◆ **What needs to be done**
Within the records below, reproduce without change the lines from the line that has "Weihnachten (546, 2129)" through the line that has "Und sonst so? (546, 2075)", and only those.

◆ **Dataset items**
- - -

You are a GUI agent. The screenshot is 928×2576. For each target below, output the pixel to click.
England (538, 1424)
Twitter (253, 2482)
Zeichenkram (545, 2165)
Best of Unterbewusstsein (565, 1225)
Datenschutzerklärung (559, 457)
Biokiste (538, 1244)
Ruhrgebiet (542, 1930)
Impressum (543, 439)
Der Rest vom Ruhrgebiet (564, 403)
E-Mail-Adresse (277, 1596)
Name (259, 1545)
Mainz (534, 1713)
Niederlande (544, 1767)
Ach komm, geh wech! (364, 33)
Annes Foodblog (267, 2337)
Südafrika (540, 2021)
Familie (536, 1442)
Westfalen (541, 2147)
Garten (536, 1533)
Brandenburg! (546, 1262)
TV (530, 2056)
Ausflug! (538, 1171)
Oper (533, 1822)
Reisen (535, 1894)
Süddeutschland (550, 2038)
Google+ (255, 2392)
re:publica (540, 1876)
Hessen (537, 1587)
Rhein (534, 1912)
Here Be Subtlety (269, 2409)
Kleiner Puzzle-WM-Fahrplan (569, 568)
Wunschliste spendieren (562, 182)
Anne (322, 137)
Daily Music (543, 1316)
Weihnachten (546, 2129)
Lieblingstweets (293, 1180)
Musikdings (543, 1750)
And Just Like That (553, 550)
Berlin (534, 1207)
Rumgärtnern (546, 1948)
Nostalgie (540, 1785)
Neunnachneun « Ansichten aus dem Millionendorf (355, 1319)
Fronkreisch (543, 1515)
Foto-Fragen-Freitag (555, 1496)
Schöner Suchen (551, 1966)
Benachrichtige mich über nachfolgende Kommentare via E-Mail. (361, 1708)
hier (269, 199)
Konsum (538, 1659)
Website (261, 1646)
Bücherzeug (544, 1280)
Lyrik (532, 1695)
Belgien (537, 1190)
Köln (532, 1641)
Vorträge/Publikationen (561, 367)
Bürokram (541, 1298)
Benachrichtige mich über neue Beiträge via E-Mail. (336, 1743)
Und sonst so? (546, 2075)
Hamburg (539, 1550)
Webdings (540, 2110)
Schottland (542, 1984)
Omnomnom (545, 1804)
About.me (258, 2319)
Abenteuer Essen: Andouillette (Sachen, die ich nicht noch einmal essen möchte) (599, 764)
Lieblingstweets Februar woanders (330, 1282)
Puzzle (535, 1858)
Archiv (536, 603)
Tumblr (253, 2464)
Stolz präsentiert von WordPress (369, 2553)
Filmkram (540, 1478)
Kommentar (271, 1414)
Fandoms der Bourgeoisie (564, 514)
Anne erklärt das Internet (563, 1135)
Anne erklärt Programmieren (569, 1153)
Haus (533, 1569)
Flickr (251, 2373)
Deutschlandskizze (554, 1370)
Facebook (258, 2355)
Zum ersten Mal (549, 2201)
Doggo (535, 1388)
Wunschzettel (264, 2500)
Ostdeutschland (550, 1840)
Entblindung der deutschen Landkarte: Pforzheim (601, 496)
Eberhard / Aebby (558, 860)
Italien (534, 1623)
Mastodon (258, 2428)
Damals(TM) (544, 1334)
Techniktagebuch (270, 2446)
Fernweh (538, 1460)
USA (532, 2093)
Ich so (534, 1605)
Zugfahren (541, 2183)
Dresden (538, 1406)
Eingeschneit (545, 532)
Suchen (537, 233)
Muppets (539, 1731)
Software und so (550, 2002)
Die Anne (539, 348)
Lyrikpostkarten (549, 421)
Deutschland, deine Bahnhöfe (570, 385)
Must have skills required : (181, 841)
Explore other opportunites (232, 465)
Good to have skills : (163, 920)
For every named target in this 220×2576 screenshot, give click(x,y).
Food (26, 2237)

- - -

◆ **Answer section**
Weihnachten (546, 2129)
Lieblingstweets (293, 1180)
Musikdings (543, 1750)
And Just Like That (553, 550)
Berlin (534, 1207)
Rumgärtnern (546, 1948)
Nostalgie (540, 1785)
Neunnachneun « Ansichten aus dem Millionendorf (355, 1319)
Fronkreisch (543, 1515)
Foto-Fragen-Freitag (555, 1496)
Schöner Suchen (551, 1966)
Benachrichtige mich über nachfolgende Kommentare via E-Mail. (361, 1708)
hier (269, 199)
Konsum (538, 1659)
Website (261, 1646)
Bücherzeug (544, 1280)
Lyrik (532, 1695)
Belgien (537, 1190)
Köln (532, 1641)
Vorträge/Publikationen (561, 367)
Bürokram (541, 1298)
Benachrichtige mich über neue Beiträge via E-Mail. (336, 1743)
Und sonst so? (546, 2075)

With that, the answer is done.